→ **ACTIVITY**: The answer must consist of every line below containing "video".

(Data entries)
──────

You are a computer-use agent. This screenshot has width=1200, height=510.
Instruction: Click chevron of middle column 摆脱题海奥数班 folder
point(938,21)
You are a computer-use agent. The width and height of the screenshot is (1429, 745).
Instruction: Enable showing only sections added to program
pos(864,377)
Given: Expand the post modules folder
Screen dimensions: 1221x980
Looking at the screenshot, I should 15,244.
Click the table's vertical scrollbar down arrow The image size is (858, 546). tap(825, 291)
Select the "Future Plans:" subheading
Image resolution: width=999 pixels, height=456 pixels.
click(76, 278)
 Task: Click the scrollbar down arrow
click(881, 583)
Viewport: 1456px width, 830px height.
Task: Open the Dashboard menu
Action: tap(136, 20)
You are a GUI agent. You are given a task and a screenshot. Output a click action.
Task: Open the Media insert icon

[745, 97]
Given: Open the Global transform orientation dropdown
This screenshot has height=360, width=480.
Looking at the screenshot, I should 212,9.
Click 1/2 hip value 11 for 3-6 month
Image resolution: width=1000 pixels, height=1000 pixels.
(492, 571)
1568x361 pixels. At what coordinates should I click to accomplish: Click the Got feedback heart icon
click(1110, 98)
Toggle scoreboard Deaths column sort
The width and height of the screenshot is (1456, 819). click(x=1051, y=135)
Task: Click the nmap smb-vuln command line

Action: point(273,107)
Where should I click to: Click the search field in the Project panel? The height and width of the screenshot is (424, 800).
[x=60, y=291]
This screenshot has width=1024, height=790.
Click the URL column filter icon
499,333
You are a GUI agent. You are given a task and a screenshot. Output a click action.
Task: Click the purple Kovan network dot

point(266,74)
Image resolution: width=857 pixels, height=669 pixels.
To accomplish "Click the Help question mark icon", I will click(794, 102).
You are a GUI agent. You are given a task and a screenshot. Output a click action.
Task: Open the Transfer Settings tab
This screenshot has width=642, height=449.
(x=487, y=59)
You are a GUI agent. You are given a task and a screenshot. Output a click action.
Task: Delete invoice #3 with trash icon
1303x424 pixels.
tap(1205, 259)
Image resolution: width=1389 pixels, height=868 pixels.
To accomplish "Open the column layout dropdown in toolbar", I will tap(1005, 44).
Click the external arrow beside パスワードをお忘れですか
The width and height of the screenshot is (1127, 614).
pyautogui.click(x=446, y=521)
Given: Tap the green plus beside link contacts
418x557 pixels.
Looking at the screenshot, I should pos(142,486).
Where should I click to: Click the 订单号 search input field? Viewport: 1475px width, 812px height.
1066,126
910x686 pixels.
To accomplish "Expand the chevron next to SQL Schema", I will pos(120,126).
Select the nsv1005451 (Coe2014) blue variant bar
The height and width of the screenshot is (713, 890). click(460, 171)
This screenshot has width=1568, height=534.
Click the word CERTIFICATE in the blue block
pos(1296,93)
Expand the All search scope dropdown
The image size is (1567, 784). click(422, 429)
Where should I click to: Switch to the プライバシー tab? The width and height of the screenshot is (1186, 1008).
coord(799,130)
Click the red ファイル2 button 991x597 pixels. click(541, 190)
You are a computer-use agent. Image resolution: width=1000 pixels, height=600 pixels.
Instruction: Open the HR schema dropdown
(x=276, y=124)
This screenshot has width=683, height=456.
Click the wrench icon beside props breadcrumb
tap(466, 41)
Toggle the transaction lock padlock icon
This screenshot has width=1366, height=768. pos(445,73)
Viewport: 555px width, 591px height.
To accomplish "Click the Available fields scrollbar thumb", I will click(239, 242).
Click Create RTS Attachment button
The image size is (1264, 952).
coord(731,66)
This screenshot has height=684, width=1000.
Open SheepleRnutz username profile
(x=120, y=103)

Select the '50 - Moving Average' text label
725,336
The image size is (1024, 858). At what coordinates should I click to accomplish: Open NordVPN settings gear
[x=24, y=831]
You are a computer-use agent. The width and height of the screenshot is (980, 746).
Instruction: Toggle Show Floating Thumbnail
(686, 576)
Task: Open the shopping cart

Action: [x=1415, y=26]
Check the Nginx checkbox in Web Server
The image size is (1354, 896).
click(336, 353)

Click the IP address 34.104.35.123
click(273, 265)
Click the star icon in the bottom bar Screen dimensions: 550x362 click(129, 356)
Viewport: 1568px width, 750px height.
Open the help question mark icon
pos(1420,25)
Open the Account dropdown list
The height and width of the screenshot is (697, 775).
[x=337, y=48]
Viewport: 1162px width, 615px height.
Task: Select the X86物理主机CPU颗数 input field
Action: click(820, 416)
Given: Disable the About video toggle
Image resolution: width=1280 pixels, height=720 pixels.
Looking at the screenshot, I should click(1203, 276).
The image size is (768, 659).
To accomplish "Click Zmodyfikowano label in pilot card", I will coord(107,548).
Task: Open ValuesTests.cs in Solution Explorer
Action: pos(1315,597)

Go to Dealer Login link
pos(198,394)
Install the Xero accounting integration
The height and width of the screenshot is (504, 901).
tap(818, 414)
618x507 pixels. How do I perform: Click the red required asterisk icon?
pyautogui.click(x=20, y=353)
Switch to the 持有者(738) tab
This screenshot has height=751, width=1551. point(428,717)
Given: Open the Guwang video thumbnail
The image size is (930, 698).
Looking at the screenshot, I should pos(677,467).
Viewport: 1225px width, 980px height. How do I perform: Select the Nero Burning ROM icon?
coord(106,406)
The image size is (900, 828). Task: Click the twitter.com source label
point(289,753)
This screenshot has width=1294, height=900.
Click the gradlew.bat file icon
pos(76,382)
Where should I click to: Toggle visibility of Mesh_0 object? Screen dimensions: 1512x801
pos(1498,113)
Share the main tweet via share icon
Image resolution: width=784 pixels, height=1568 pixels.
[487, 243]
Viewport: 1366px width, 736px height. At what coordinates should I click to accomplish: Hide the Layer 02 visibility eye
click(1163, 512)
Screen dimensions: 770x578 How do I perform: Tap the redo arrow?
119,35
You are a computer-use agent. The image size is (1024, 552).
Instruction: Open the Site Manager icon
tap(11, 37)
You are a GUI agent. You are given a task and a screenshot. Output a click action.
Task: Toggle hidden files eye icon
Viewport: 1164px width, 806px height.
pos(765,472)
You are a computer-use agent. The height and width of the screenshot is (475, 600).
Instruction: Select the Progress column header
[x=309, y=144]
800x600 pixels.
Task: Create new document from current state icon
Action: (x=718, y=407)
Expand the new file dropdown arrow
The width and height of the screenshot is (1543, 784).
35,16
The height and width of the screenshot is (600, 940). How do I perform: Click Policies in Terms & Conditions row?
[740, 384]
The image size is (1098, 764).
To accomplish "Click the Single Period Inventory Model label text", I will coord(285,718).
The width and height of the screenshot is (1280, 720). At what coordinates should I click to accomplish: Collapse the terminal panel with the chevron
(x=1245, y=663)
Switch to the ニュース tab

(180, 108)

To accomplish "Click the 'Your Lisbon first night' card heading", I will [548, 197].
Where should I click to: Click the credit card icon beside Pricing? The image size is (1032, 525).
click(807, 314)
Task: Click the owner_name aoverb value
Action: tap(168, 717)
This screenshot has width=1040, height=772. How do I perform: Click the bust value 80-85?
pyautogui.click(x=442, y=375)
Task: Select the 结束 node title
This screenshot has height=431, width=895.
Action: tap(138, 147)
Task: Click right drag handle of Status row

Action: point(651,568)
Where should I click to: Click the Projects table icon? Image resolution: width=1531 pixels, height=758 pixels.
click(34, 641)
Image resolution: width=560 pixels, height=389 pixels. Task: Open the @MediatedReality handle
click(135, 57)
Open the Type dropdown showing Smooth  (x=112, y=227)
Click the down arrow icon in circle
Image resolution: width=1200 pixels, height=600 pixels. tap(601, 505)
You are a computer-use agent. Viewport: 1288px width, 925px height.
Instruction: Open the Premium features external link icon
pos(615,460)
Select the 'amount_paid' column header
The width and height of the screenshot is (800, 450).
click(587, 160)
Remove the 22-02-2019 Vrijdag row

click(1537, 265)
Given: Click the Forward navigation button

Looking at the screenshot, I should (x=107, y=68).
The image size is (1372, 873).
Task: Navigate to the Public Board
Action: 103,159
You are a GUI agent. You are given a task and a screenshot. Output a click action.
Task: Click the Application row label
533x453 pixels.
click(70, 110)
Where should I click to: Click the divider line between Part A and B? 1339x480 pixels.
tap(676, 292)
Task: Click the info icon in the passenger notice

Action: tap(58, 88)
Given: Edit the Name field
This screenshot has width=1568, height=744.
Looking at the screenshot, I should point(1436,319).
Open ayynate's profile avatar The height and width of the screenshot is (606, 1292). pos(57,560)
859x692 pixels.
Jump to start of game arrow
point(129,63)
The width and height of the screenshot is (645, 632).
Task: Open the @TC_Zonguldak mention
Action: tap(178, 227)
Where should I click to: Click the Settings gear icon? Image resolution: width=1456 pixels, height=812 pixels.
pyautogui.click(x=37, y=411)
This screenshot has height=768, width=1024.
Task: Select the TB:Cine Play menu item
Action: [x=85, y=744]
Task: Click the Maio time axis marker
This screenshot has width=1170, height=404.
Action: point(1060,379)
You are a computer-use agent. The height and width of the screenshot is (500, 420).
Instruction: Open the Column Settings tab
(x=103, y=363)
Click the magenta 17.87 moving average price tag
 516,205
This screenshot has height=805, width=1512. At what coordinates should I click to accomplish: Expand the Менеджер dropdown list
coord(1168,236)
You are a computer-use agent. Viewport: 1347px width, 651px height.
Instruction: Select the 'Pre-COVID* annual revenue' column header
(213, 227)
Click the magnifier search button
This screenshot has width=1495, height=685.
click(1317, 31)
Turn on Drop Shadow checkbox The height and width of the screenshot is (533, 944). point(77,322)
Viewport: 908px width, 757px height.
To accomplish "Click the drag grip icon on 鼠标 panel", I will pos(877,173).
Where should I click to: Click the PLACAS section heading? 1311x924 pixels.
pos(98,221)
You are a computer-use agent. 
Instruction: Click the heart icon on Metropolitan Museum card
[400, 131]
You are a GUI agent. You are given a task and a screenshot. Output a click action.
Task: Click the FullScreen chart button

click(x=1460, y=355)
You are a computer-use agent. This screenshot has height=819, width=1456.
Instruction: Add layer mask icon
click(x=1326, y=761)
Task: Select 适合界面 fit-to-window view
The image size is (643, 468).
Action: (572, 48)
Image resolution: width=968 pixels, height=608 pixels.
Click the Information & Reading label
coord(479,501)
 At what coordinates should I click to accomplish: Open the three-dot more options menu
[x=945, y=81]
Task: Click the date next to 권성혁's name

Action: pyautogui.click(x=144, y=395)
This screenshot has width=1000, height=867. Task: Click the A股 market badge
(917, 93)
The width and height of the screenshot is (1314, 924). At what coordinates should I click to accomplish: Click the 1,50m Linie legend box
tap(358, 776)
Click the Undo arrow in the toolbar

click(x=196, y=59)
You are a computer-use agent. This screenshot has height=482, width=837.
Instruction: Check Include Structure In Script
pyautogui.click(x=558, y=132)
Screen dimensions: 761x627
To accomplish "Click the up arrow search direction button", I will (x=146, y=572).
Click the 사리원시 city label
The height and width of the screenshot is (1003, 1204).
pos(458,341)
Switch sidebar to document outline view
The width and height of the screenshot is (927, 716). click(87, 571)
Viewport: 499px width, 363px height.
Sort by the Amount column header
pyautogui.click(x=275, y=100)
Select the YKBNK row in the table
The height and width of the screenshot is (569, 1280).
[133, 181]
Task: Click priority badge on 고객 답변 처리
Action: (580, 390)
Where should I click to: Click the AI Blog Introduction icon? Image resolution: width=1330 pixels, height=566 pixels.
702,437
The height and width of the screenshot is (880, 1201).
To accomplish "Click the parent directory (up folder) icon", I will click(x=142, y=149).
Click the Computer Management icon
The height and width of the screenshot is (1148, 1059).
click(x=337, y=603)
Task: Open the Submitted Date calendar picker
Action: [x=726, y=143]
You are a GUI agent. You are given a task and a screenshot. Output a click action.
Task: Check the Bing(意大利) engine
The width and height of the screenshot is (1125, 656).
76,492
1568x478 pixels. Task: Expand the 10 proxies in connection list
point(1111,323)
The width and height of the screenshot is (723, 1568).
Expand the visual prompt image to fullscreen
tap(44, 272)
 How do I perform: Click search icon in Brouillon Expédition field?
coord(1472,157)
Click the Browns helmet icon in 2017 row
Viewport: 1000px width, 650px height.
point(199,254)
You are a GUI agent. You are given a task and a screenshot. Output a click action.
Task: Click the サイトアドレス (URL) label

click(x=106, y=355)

──────

→ **ANSWER TO THIS PROBLEM**:
Given: Disable the About video toggle
Given: Open the Guwang video thumbnail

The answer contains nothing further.